### [Exercise]
State the number of lines in these records that include the word "window", and add nothing to it.

----- Source material

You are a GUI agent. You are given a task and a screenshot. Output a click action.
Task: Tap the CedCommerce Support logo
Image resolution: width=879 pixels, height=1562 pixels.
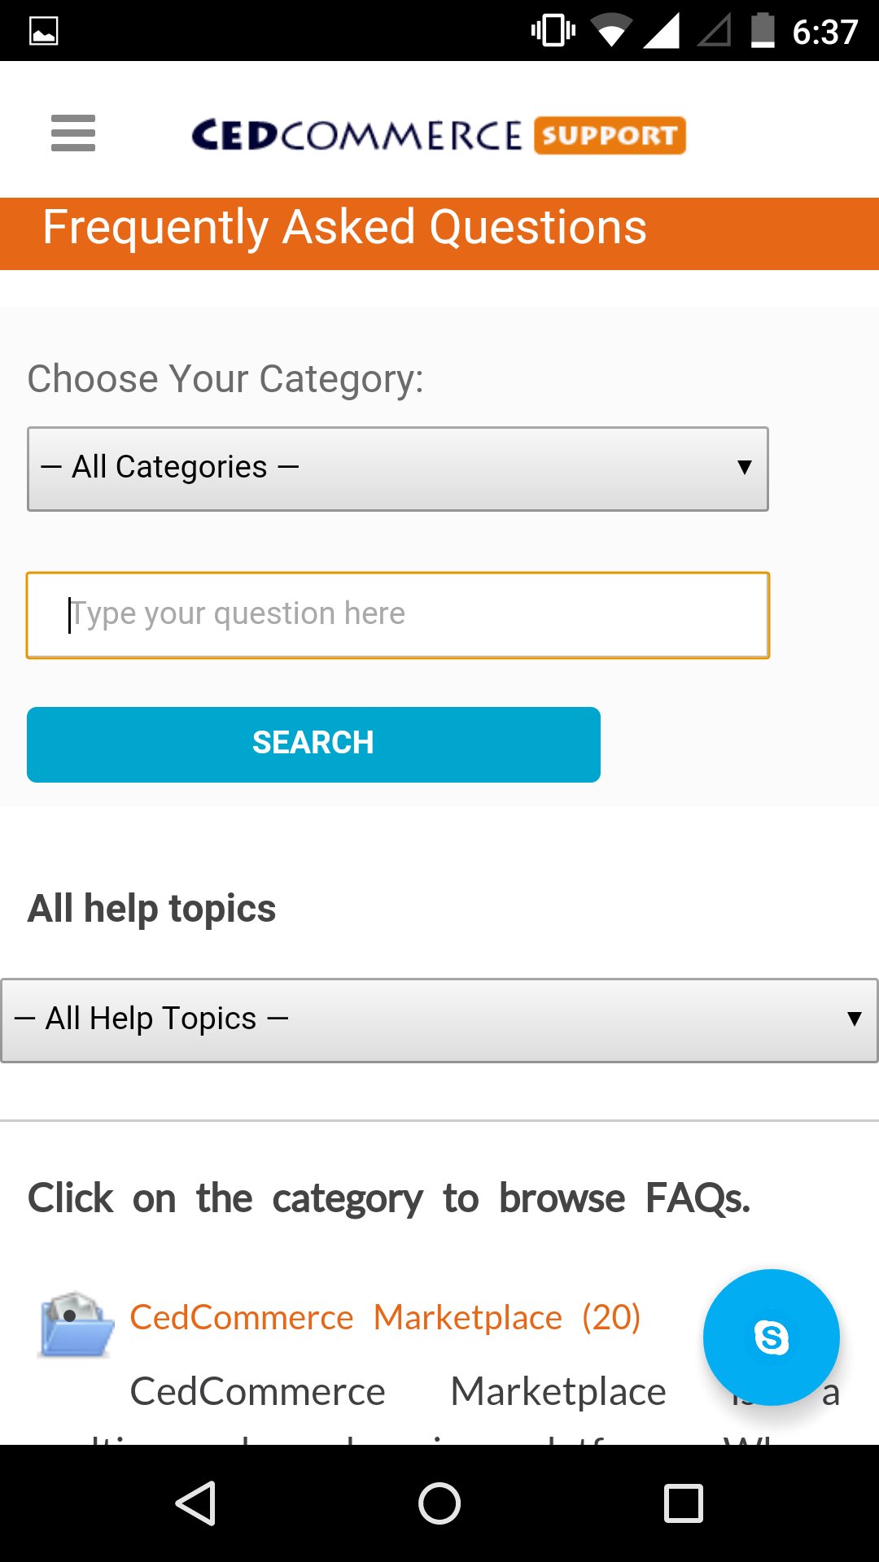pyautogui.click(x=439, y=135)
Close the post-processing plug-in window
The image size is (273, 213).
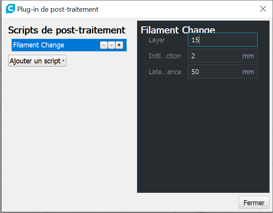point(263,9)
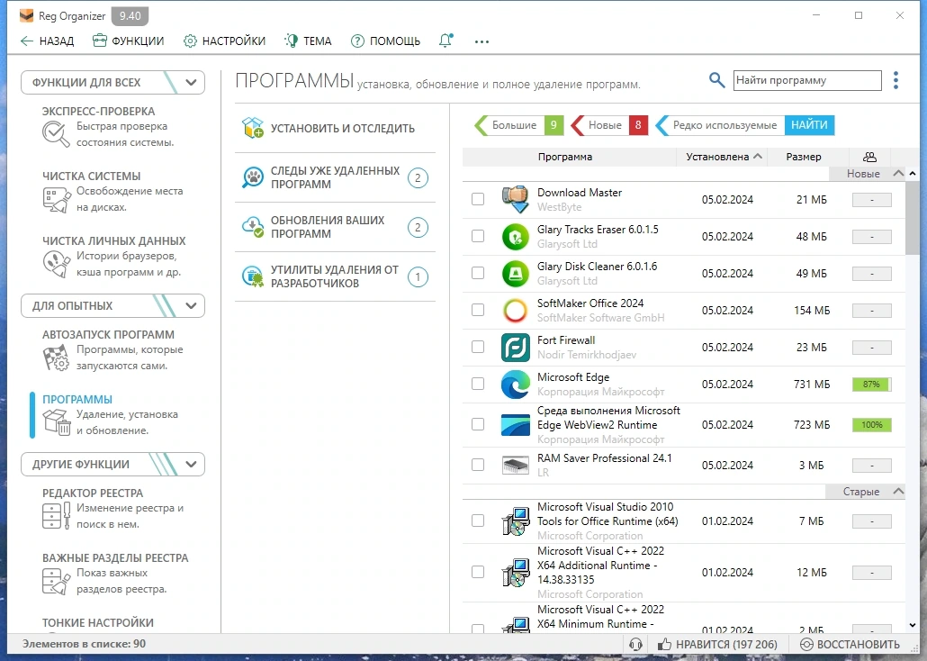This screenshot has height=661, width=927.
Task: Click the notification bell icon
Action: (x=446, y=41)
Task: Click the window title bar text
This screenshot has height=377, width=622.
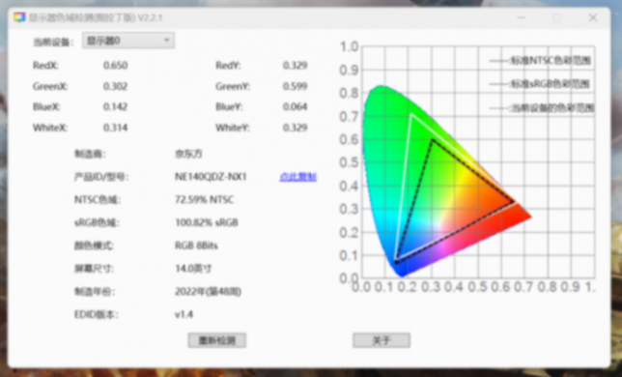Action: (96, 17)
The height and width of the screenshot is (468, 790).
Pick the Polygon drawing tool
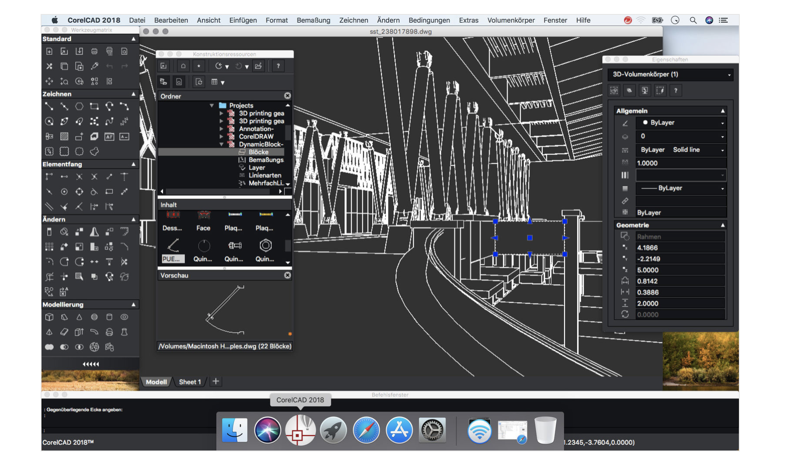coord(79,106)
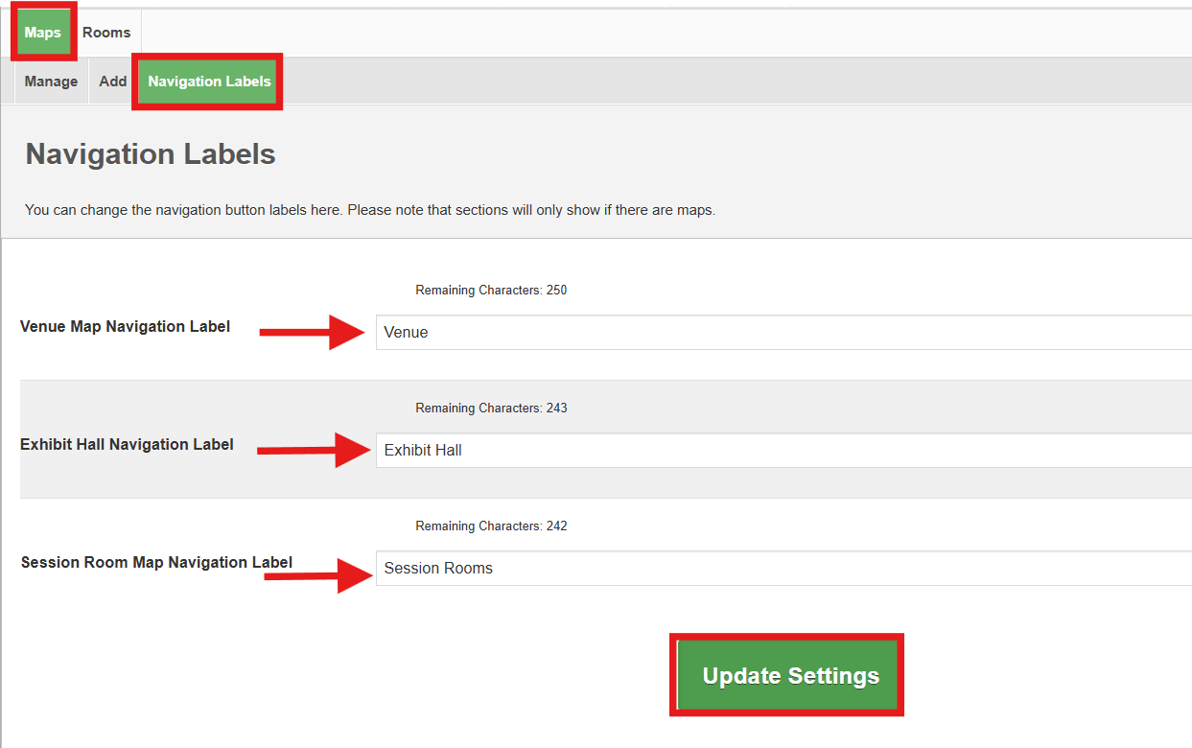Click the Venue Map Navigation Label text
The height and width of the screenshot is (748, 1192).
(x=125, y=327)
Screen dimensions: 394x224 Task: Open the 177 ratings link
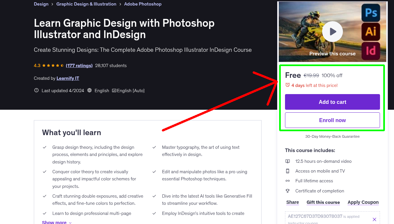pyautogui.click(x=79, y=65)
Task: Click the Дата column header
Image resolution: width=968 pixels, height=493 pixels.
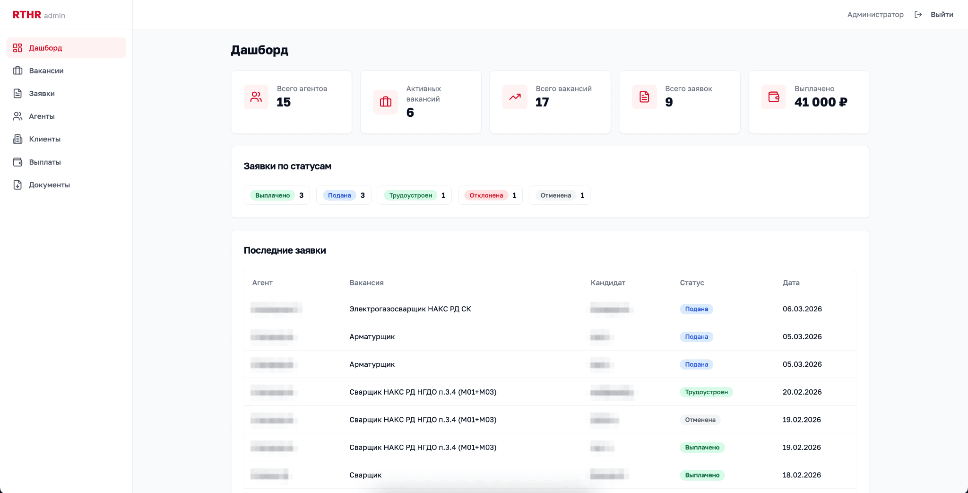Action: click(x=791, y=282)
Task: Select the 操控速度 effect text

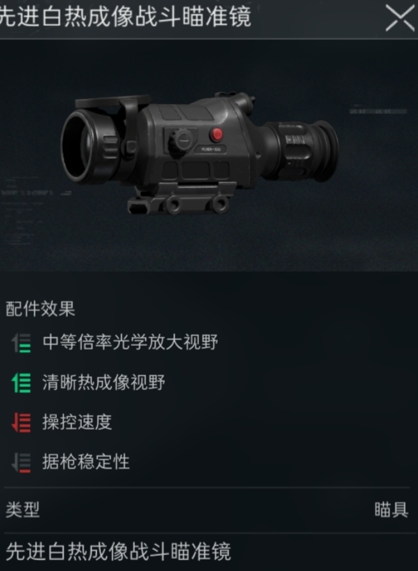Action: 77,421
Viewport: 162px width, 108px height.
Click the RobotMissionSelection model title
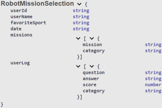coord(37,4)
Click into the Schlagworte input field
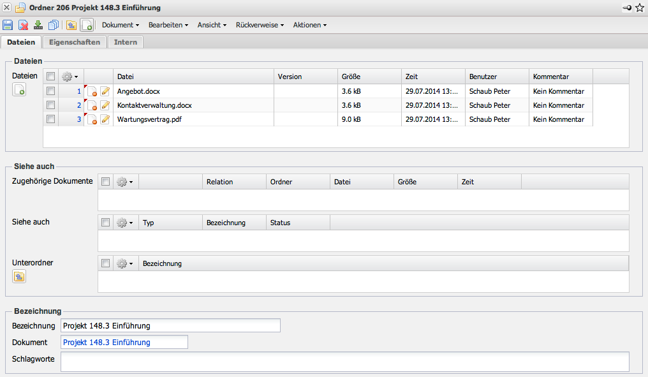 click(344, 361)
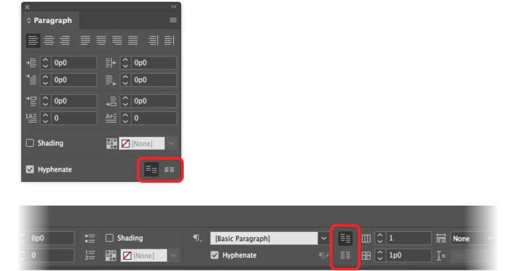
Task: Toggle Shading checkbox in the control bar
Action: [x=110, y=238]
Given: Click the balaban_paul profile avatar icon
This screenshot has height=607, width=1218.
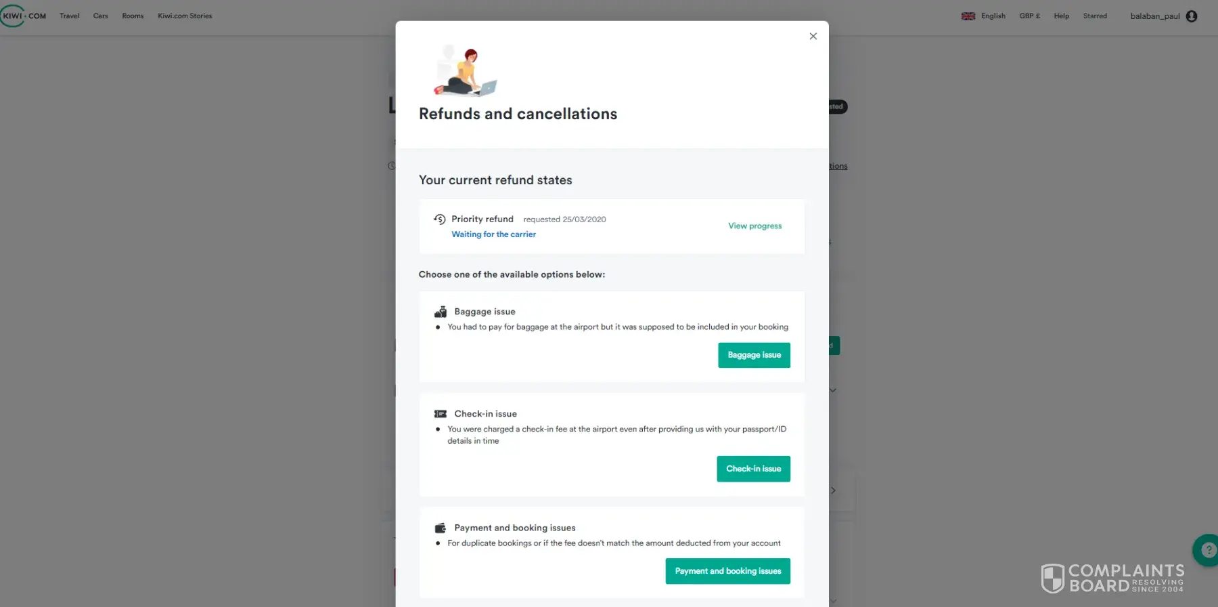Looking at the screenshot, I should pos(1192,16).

----------

### [Result of the exercise]
2